* _DATASET_:
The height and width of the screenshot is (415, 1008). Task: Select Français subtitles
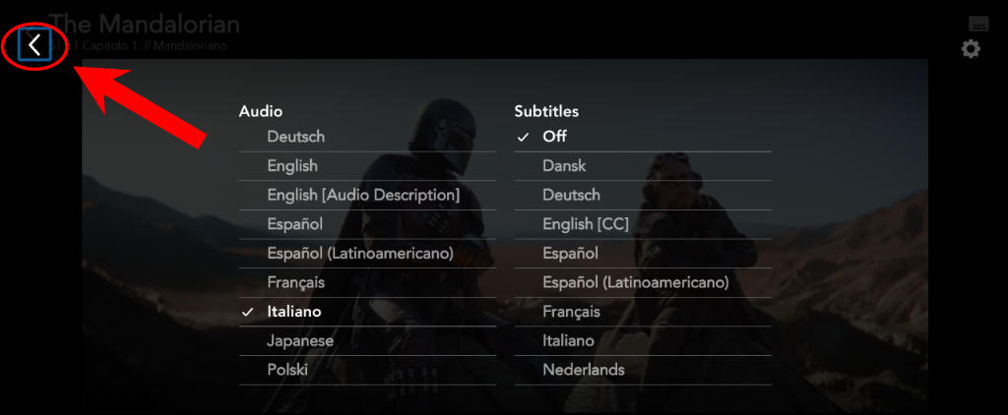[x=643, y=312]
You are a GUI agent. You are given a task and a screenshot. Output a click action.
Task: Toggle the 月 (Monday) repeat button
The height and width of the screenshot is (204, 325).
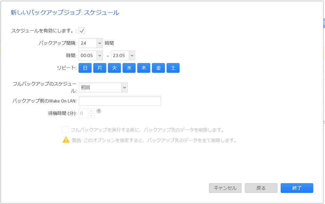point(100,68)
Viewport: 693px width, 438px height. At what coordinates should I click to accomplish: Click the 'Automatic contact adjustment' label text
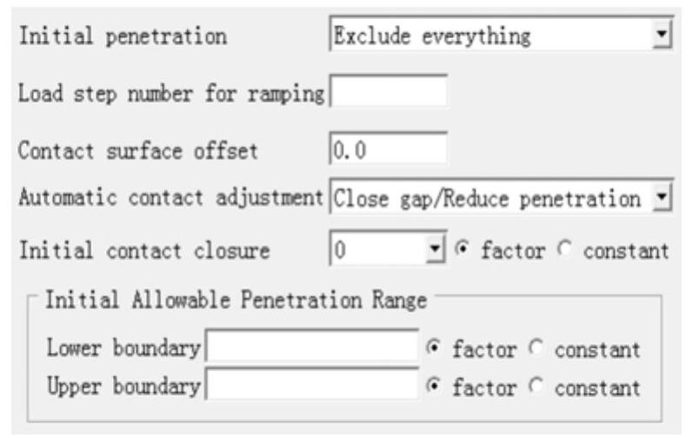[170, 199]
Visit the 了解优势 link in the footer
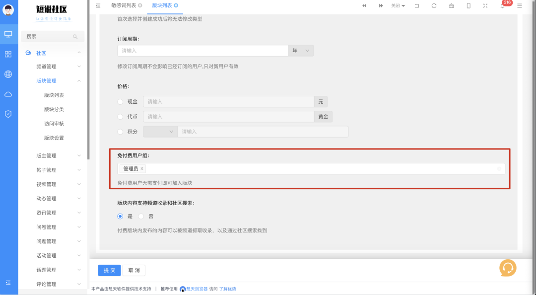 [227, 289]
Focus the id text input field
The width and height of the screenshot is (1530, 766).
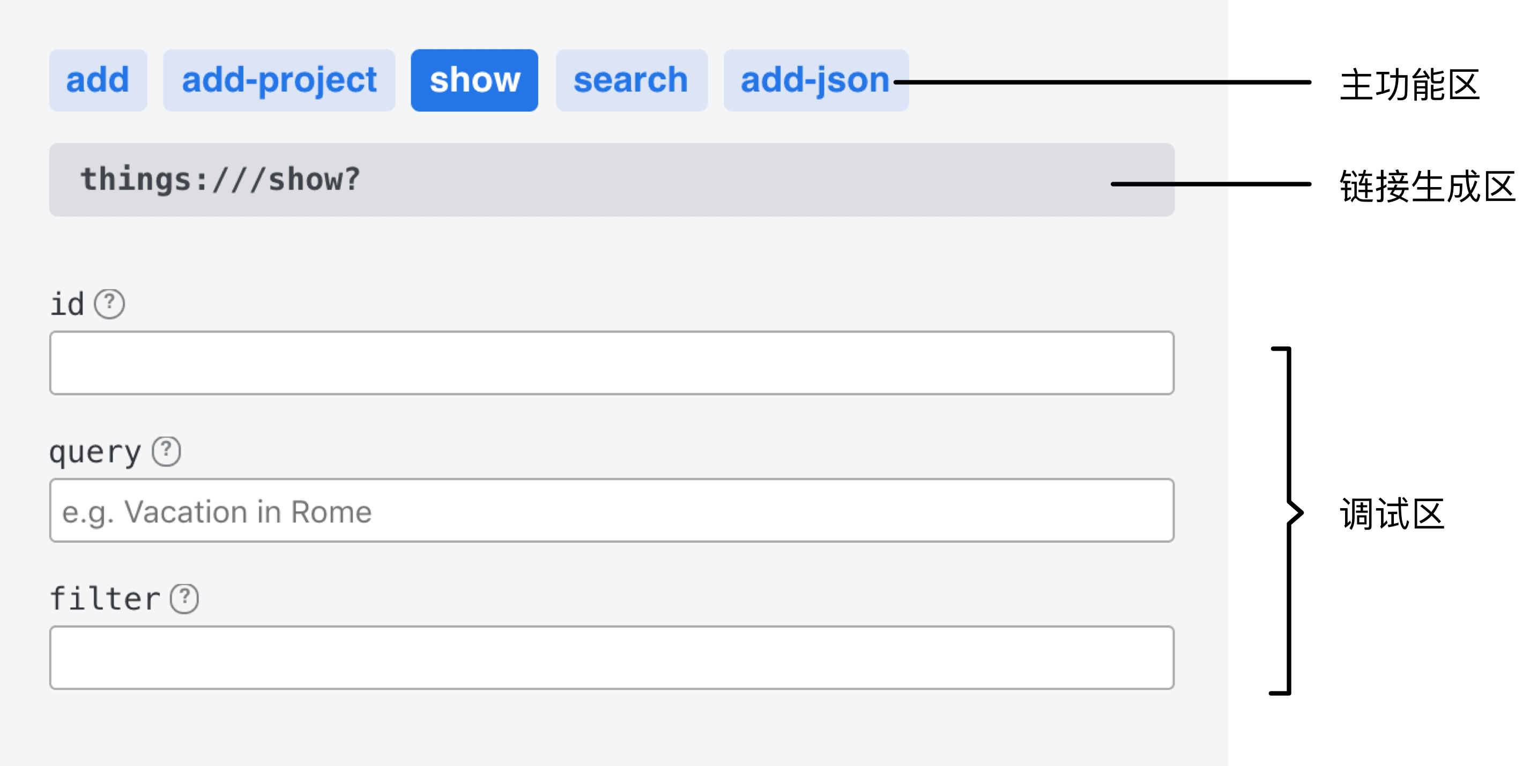click(x=612, y=363)
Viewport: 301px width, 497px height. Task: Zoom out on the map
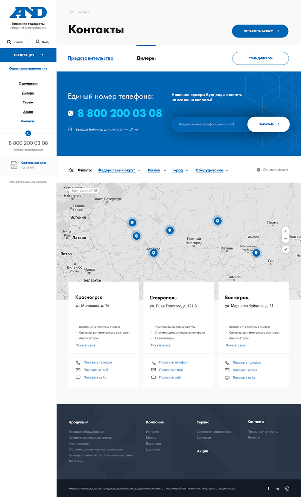coord(286,239)
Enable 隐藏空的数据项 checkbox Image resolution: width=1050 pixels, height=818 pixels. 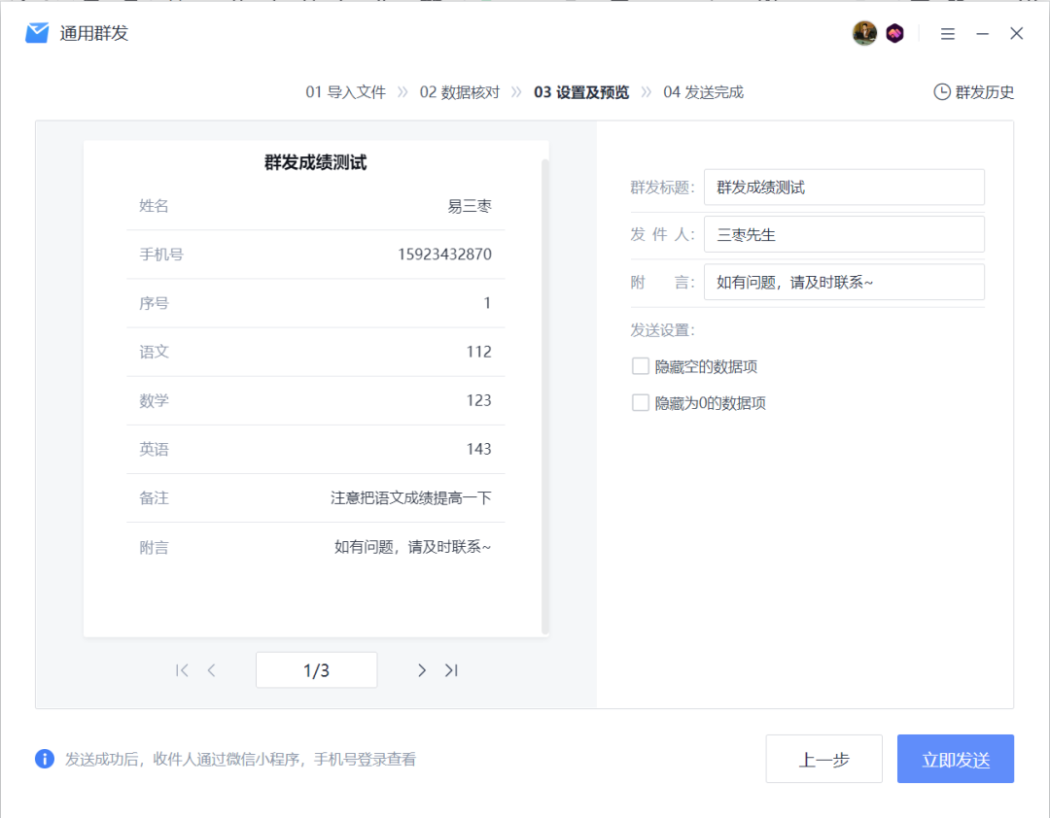(640, 366)
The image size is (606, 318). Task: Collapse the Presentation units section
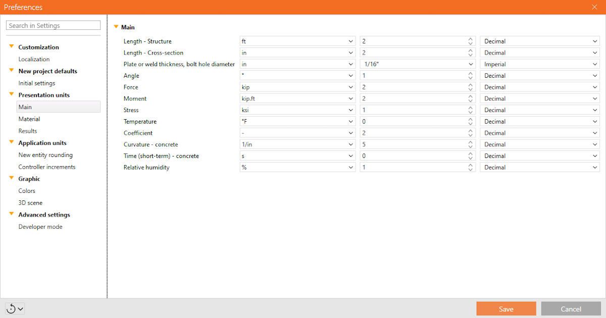point(11,95)
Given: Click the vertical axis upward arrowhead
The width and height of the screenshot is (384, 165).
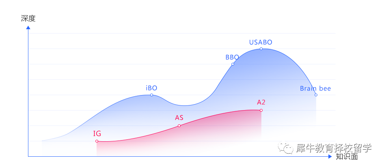Looking at the screenshot, I should 28,28.
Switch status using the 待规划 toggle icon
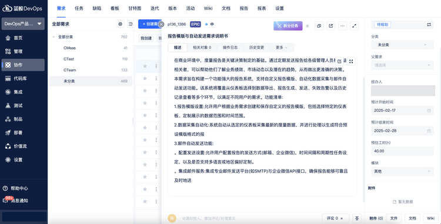This screenshot has height=224, width=441. pyautogui.click(x=429, y=25)
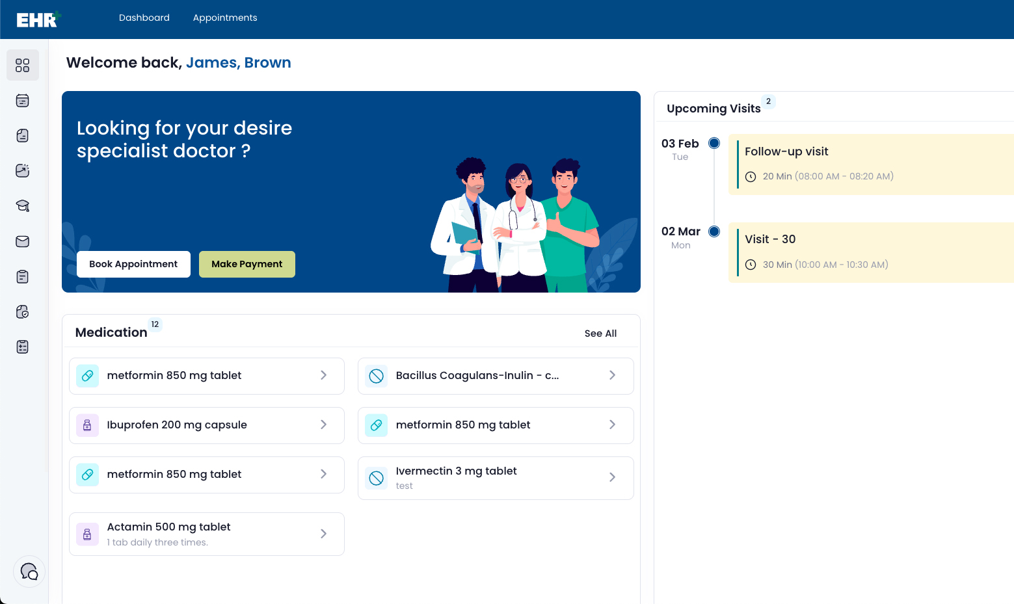
Task: Click the clipboard icon in sidebar
Action: [23, 277]
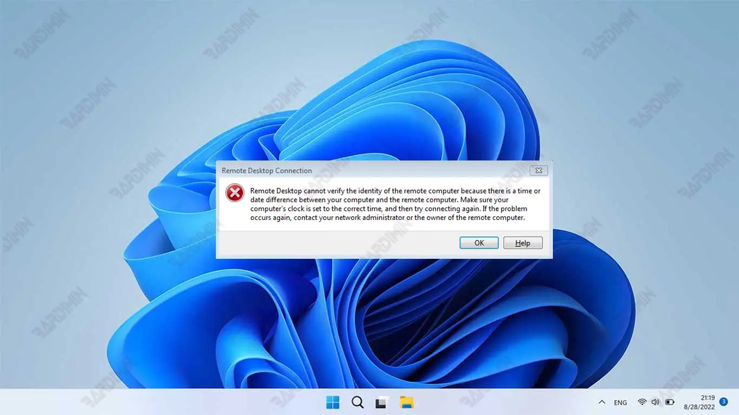Click the error message text in dialog
This screenshot has width=739, height=415.
(395, 204)
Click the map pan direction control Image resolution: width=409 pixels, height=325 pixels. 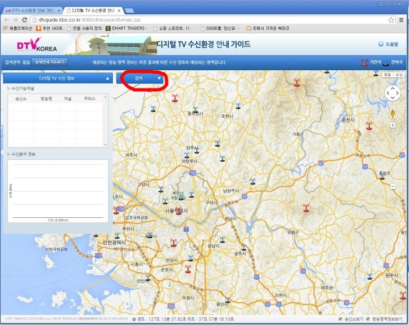tap(392, 93)
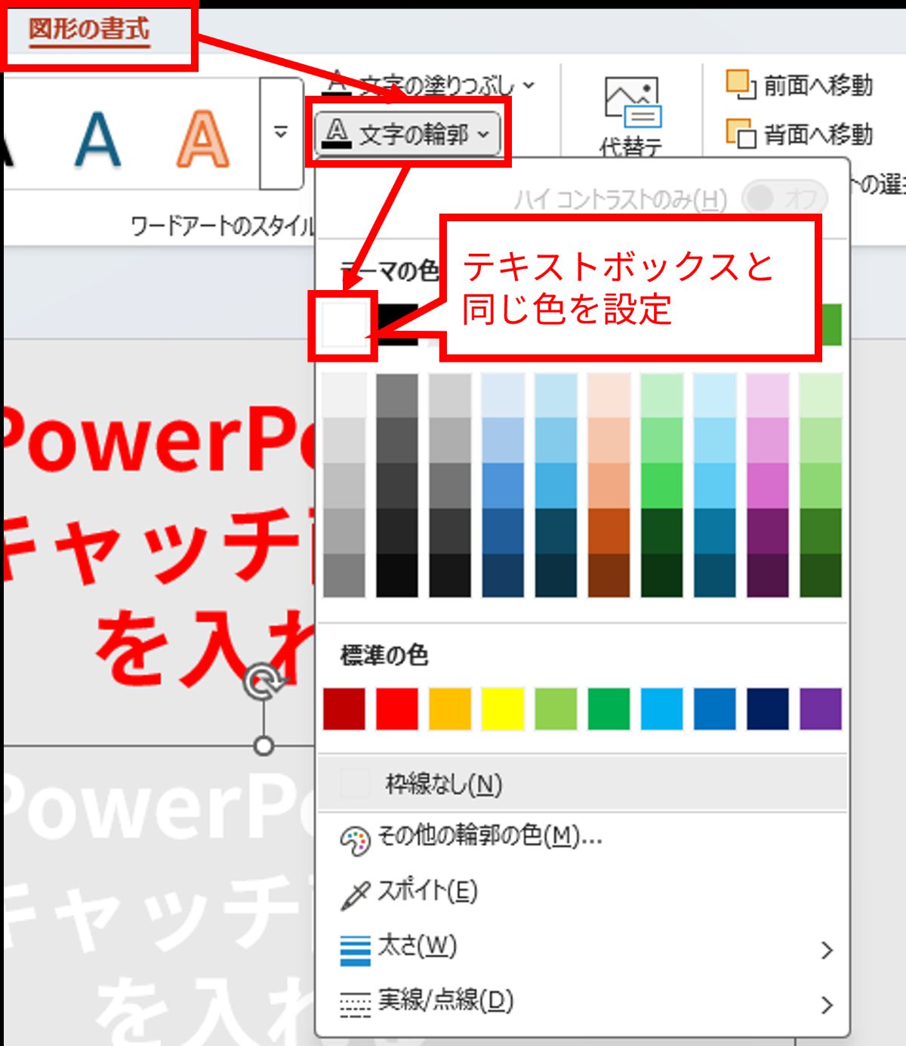Expand the WordArt styles gallery arrow
Screen dimensions: 906x1046
point(281,133)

* _WORK INSTRUCTIONS_:
Please take the lines from the beginning of the data above through the line holding "Task: Toggle the 月 (Monday) repeat button" and transcribe them exactly, without any pictures.

* _ANSWER BOX_:
The height and width of the screenshot is (415, 1008). Task: Select Français subtitles
[x=643, y=312]
You are a GUI agent. You are given a task and a screenshot. Output a click action.
Task: Toggle the 月 (Monday) repeat button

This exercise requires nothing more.